Change, and how people cope with it, has long been researched and commented on by both professionals such as sociologists and psychologists, as well as the ordinary person in the street. They attempt to describe both what change is as well as how different people cope with it, usually in an attempt to understand how some people cope easily and enjoy change and others are annoyed or so distressed by it that they choose to reject the new process.

One of the biggest changes to modern life has been the introduction of the means of fast and international communication via the internet. From its earliest days the internet has evolved from a curiosity used only by scientists and the military to an everyday item used, and abused, by vast numbers of people (Slevin, 2000; Surratt, 2001).

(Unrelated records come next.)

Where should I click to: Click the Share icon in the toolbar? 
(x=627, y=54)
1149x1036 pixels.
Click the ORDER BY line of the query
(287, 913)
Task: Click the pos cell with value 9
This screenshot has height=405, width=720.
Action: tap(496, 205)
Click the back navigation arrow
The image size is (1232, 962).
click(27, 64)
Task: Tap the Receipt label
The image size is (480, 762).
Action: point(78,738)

While Prensky’s view of the digital native is an excellent description of people who are naturally comfortable with new technologies, where his argument fails is in his division of people into either young students, digital natives and older people, the digital immigrants. He actually divides them into students and parents in his paper which tends to position his argument solely into a world where students (natives) are young and rebellious and parents (immigrants) are old-fashioned and unable to keep up.

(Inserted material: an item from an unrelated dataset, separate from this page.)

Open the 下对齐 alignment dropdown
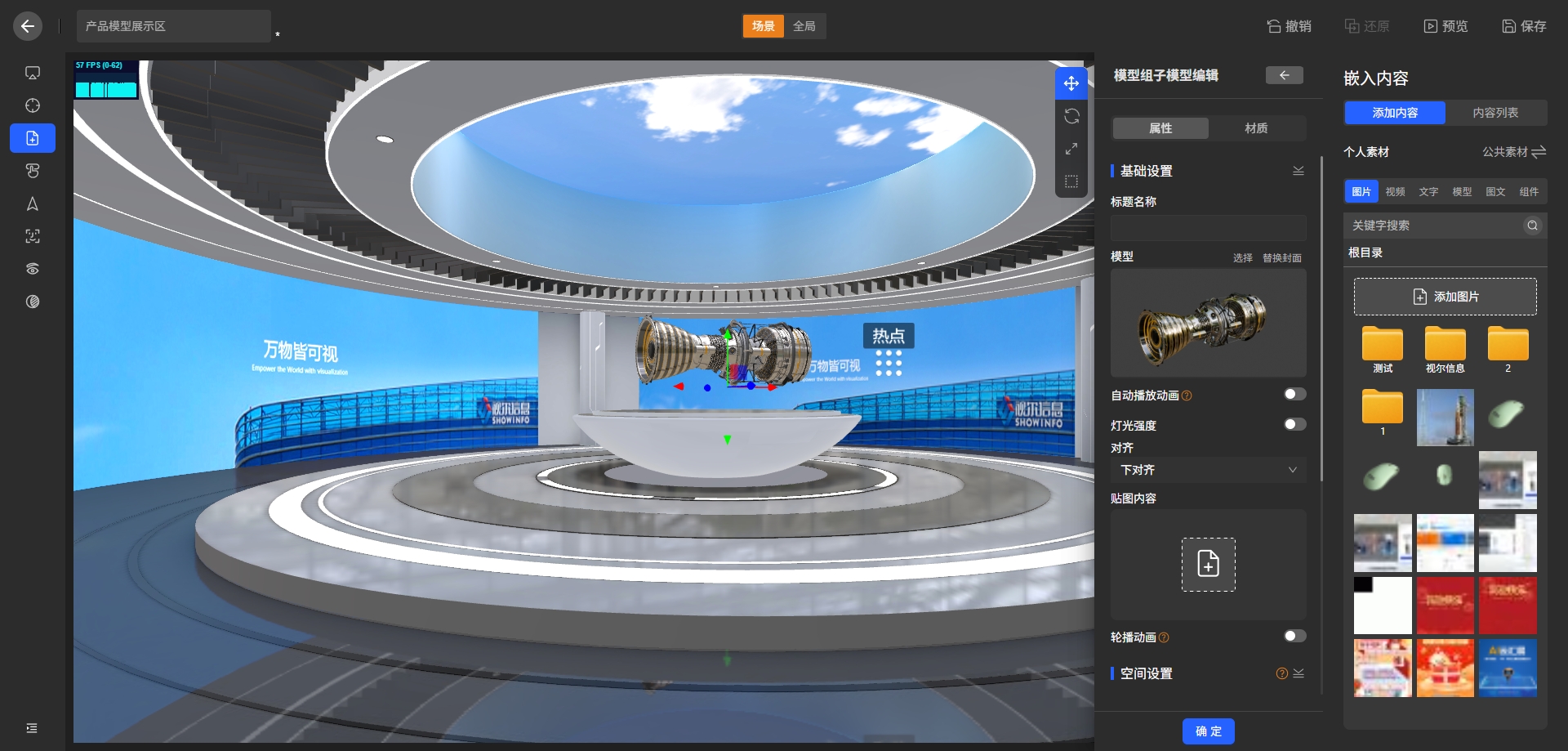Viewport: 1568px width, 751px height. tap(1208, 470)
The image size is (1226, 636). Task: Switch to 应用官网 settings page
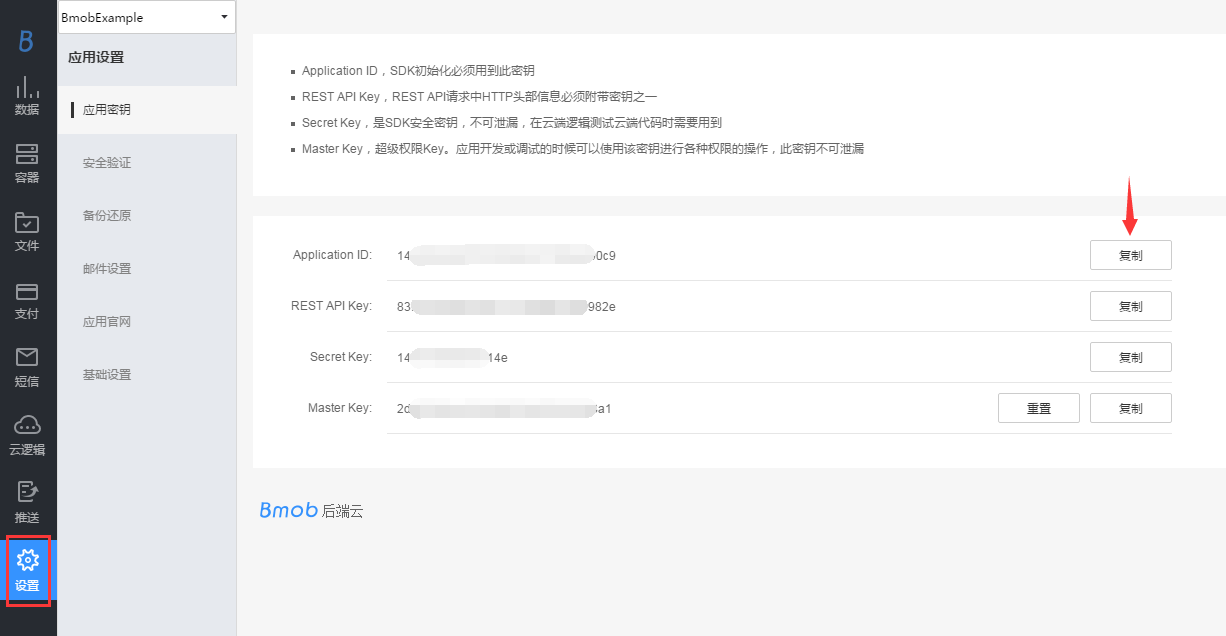tap(107, 322)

Prensky writes that a person not born into the digital world not only is not comfortable with the technology of the internet but in fact uses it differently and to a lesser extent than the natives. He suggests that the use of blogs (diaries on the web) by the immigrants is different to those of the natives. The immigrants use them as an intellectual sharing tool rather than a diary usage of personal thoughts and experiences, ‘emotion vs intellect’.

However, it seems that he ignores the thousands of people other than students, using blogs as diaries and social networking. Feizy (2007) found that Myspace alone had 186 million accounts and the top ten social networking sites have grown 47% in the last year, giving over 132 million users just in these alone Given these large numbers it is surely limiting to say they are only being used by teens. (http://socialsoftware.weblogsinc.com/2006 ).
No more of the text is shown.